The Cabinet Office has signed a £32-million IT and communications deal with Fujitsu that is structured to allow other public sector bodies to sign up to a shared services package.

The public sector Flex contract will act as a seven-year framework agreement, under which other public agencies can procure services. It is designed to help public sector bodies secure economies of scale by sharing the service.

Shared services are a key theme of the Transformational Government strategy launched by the Cabinet Office in November 2005. Reports released early this year showed the timetable for introducing shared services in central government had slipped significantly, but the new contract shows the Cabinet Office is attempting to build the theory into its own practice.

The Flex deal is expected to save the Cabinet Office £2.5m a year, while other agencies will make cost savings from sharing a common infrastructure, more effective collaboration and improved reuse of systems.

The Cabinet Office said discussions were already under way with public sector organisations interested in buying IT services through the agreement, including the Office of National Statistics.

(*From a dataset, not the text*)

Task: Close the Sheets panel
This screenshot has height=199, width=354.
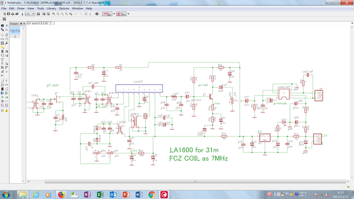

Peter Court, chief information officer at the Cabinet Office said: “As well as enabling us to take a lead in the shared services arena and deliver significant cost reductions and improved services to our staff, there will be environmental benefits through the use of energy efficient technology that will reduce the Cabinet Office’s carbon emissions by over 300 tonnes per annum and also support much more flexible working practices.”

Organisations that sign up to public sector Flex will receive a “core shared service”, covering data centre facilities, desktop hardware and software, thin client and laptop options, service desk support, network management, security, disaster recovery provision and flexible working facilities.

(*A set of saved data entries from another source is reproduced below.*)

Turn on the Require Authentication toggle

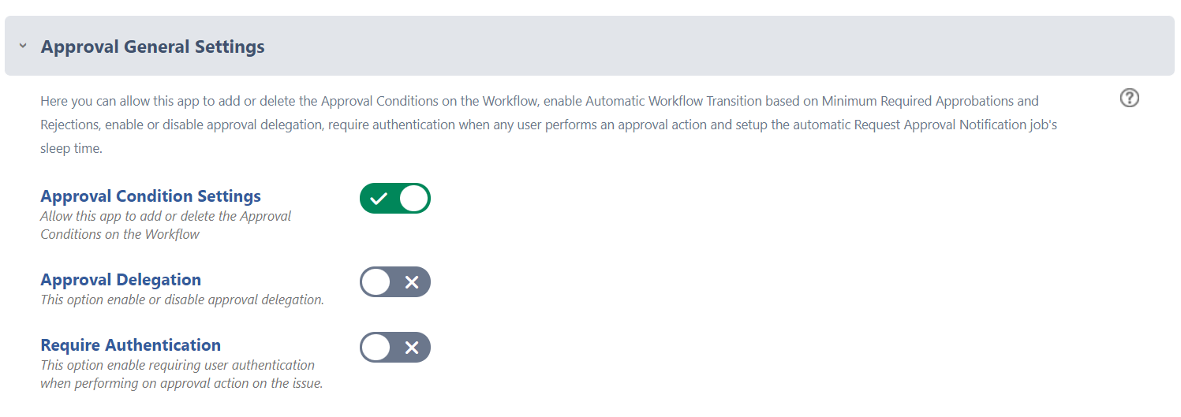[x=395, y=348]
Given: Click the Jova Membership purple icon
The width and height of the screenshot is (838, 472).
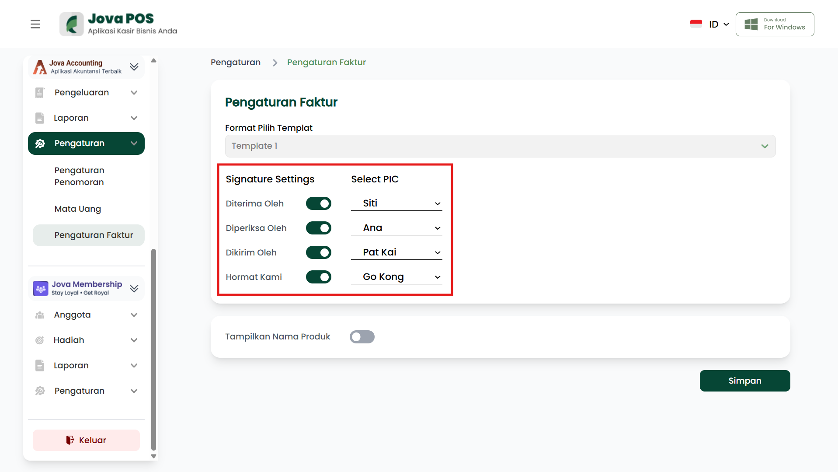Looking at the screenshot, I should pos(41,288).
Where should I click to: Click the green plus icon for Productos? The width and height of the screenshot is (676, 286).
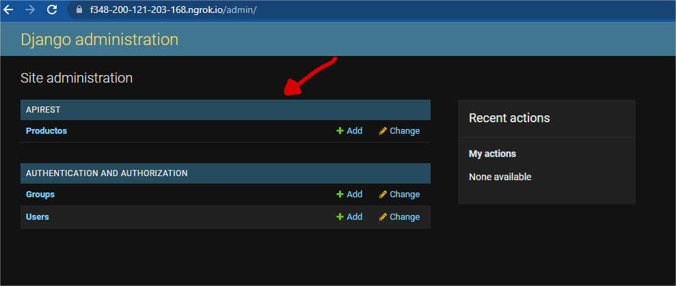pyautogui.click(x=340, y=131)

Agencies can also choose to buy in applications support, hosting, telephony and “confidential” security on a call-off basis. Business change services, IT strategy, testing and integration, applications development and printing services can be bought as additional services.

The innovative contract is the first major IT outsourcing deal to use the new “competitive dialogue” procurement process introduced under European Union legislation in 2006. Environmental measures included in the contract include the use of thin-client devices that consume far less energy than a traditional PC and provision for increased remote and flexible working.